SELECTED EXCERPT below:

Zynga brewing a $250 million round?

Ronny Kerr · February 14, 2011 · Short URL: https://vator.tv/n/16ff

Social gaming madness from 2010 already spilling into the new year with a new massive funding round

Being a social gaming company comes with a lot of perks. Your entire mission is to make applications that will entertain people for hours. You make money by selling things that don’t physically exist. And, if you’re the most popular company in the category, you might find it easy to raise a couple hundred million dollars in venture capital every six months.
 
Zynga could be on the cusp of raising a $250 million round of new funding that values the king of social gaming between $7 and $9 billion, according to sources close to the Wall Street Journal. Zynga did not reply to comment.
 
It would really be surprising to hear that Zynga is running out of funds, so this round would likely just be to bolster their warchest. Last summer, Japanese telecom and media company Softbank invested $150 million in the startup. Before that, in December 2009, Zynga had closed a $180 million round from Digital Sky Technologies (DST).

End of SELECTED EXCERPT.
GIVEN RECORDS below:

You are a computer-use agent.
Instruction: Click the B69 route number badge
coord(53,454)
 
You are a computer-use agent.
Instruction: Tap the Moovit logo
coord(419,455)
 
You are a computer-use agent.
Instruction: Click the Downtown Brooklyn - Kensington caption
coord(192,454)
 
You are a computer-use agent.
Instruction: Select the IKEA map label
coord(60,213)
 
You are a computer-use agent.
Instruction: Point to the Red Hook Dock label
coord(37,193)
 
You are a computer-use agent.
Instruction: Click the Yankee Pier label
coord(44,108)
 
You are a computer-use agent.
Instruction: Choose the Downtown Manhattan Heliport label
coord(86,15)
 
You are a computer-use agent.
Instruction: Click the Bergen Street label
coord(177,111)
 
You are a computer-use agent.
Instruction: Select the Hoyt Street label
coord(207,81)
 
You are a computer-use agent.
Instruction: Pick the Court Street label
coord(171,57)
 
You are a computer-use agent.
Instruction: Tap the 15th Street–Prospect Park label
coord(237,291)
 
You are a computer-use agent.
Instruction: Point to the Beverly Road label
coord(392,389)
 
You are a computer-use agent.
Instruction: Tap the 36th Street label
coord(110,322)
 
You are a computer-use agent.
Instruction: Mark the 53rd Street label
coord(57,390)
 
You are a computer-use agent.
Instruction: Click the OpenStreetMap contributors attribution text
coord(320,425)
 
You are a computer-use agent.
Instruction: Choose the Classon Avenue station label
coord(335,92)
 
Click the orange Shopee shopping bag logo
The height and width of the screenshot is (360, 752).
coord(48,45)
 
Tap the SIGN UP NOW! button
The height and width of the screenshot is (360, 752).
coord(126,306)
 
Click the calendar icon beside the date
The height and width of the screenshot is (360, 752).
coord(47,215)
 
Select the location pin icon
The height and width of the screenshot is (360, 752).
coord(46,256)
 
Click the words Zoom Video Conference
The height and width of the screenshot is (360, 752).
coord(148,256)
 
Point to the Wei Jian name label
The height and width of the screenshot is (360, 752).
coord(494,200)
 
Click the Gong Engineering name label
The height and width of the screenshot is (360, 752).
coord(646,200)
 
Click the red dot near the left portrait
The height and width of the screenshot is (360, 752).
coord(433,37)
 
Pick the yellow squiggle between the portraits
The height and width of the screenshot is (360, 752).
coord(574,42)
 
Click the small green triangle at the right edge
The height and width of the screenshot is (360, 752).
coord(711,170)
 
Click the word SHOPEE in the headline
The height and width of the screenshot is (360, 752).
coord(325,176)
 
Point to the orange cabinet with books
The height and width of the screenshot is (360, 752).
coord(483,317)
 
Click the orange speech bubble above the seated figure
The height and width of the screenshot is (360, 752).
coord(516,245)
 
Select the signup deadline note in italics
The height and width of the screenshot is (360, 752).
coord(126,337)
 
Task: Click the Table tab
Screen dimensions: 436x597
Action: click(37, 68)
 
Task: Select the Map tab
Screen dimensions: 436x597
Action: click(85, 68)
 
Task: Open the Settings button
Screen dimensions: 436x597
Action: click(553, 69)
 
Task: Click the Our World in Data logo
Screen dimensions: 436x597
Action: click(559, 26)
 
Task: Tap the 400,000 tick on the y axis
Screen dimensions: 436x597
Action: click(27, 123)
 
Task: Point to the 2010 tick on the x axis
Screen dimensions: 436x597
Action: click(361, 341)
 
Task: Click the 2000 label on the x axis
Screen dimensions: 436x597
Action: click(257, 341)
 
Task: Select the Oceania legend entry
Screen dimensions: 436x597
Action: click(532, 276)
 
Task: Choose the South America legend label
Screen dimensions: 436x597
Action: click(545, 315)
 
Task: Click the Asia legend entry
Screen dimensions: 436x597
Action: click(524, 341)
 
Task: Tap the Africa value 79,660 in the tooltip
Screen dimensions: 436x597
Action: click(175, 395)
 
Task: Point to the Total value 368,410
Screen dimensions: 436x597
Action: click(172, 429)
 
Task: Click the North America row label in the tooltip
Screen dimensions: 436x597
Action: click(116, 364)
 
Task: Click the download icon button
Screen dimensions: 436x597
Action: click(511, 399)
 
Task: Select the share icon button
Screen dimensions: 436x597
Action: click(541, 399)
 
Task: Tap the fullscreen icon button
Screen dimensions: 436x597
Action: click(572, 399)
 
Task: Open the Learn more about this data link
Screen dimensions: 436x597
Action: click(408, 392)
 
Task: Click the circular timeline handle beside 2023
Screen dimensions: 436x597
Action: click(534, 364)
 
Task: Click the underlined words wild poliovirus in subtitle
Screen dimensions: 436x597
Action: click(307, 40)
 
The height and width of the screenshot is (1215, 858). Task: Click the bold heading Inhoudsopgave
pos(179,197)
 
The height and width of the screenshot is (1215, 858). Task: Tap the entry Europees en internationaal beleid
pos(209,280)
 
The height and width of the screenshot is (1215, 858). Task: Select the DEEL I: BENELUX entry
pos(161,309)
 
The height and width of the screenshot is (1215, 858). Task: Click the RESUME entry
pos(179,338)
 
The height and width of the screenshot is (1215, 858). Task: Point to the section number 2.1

End of GIVEN RECORDS.

▶ [TASK TO COMPLETE]: In the article on Zynga's possible funding round, how much did Softbank invest in Zynga last summer?

▶ [WRITTEN ANSWER]: $150 million.